We introduce an evidence-driven Bayesian formulation of physics-informed neural networks that enables automatic optimization of loss weights between PDE residuals, boundary conditions, and observational data. Unlike existing Bayesian PINN approaches based on sampling or variational inference, the proposed method uses a Laplace approximation to compute model evidence analytically, enabling efficient hyperparameter tuning and model comparison without posterior sampling. We demonstrate the method on the heat, wave, and Burgers' equations, obtaining solutions in agreement with exact or reference results. In the Burgers' equation example, we further show that the framework naturally integrates information from governing equations and noisy measurements, providing predictive uncertainties within a unified Bayesian setting.

Editorial analysis

A structured set of objections, weighed in public.

Desk editor's note, referee report, simulated authors' rebuttal, and a circularity audit. Tearing a paper down is the easy half of reading it; the pith above is the substance, this is the friction.

Referee Report

3 major / 2 minor

Summary. The paper introduces an evidence-driven Bayesian formulation of physics-informed neural networks (PINNs) that uses a Laplace approximation to compute the model evidence analytically. This enables automatic optimization of loss weights balancing PDE residuals, boundary conditions, and observational data, without requiring posterior sampling or variational inference. The approach is demonstrated on the heat, wave, and Burgers' equations, where solutions agree with exact or reference results, and uncertainties are produced in a unified setting that integrates governing equations with noisy measurements.
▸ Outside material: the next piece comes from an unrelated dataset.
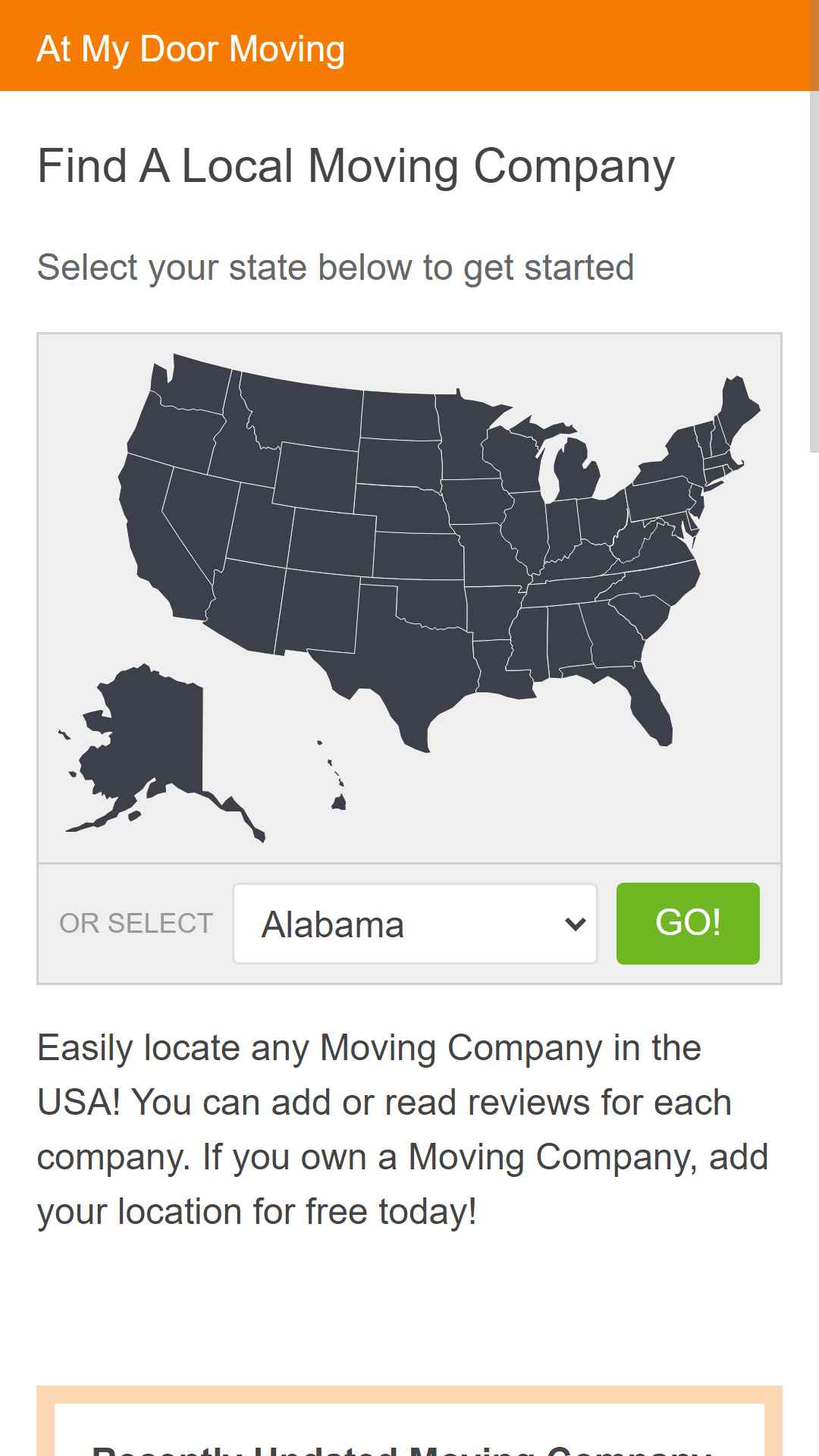Click Montana on the US map

coord(303,413)
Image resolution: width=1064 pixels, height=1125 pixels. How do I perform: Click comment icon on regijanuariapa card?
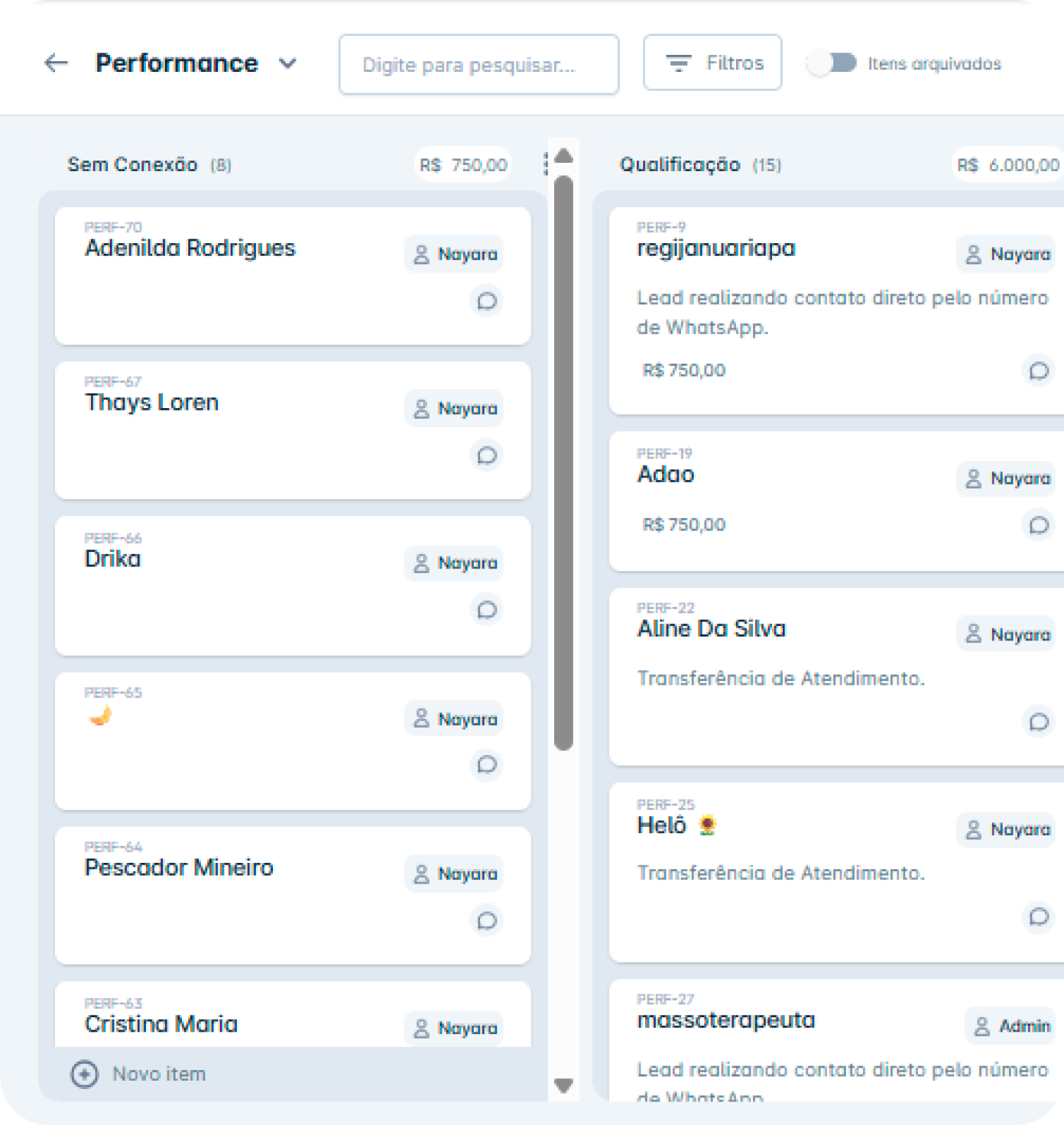pyautogui.click(x=1038, y=371)
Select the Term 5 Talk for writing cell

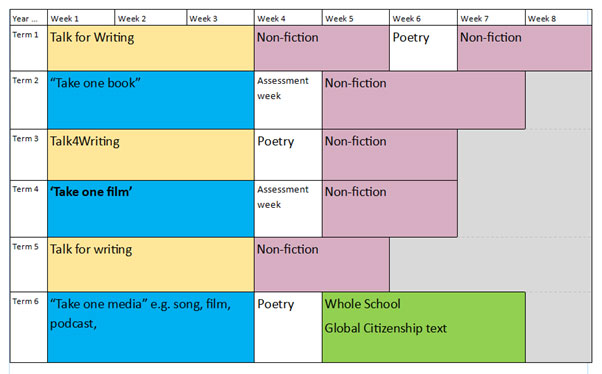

Significance. If the Laplace approximation proves sufficiently accurate for the non-convex PINN posteriors, the method would offer an efficient alternative to sampling-based Bayesian PINNs for hyperparameter tuning and model comparison. The analytic evidence computation is a clear strength, as is the unified treatment of physics residuals and data in the Burgers' example. However, the absence of quantitative error metrics, ablation studies on the approximation, and comparisons to existing weight-tuning heuristics limits the immediate impact.

major comments (3)
  1. [Method section (Laplace approximation derivation)] The central claim that the Laplace approximation yields a reliable analytic marginal likelihood for loss-weight selection rests on the assumption that the posterior over network weights is locally quadratic and unimodal. No verification of this is provided (e.g., no check that the Hessian at the MAP estimate is positive definite or that negative eigenvalues are absent), which is load-bearing for the automatic optimization procedure.
  2. [Numerical experiments (heat, wave, Burgers' sections)] Results on the three PDEs report only qualitative agreement with exact/reference solutions. No quantitative metrics (L2 errors, relative errors, or convergence rates) are supplied, nor is there an ablation on how the evidence-based weights compare to manual or heuristic tuning.
  3. [Experiments and discussion] No comparison is made to existing Bayesian PINN approaches (sampling or VI) or to standard loss-weight heuristics, leaving open whether the analytic evidence computation improves upon prior methods in practice.
minor comments (2)
  1. [Method] Notation for the loss weights and evidence terms could be clarified with explicit definitions early in the method section to aid readability.
  2. [Figures] Figure captions should include more detail on what is being plotted (e.g., mean prediction vs. uncertainty bands) for the Burgers' example.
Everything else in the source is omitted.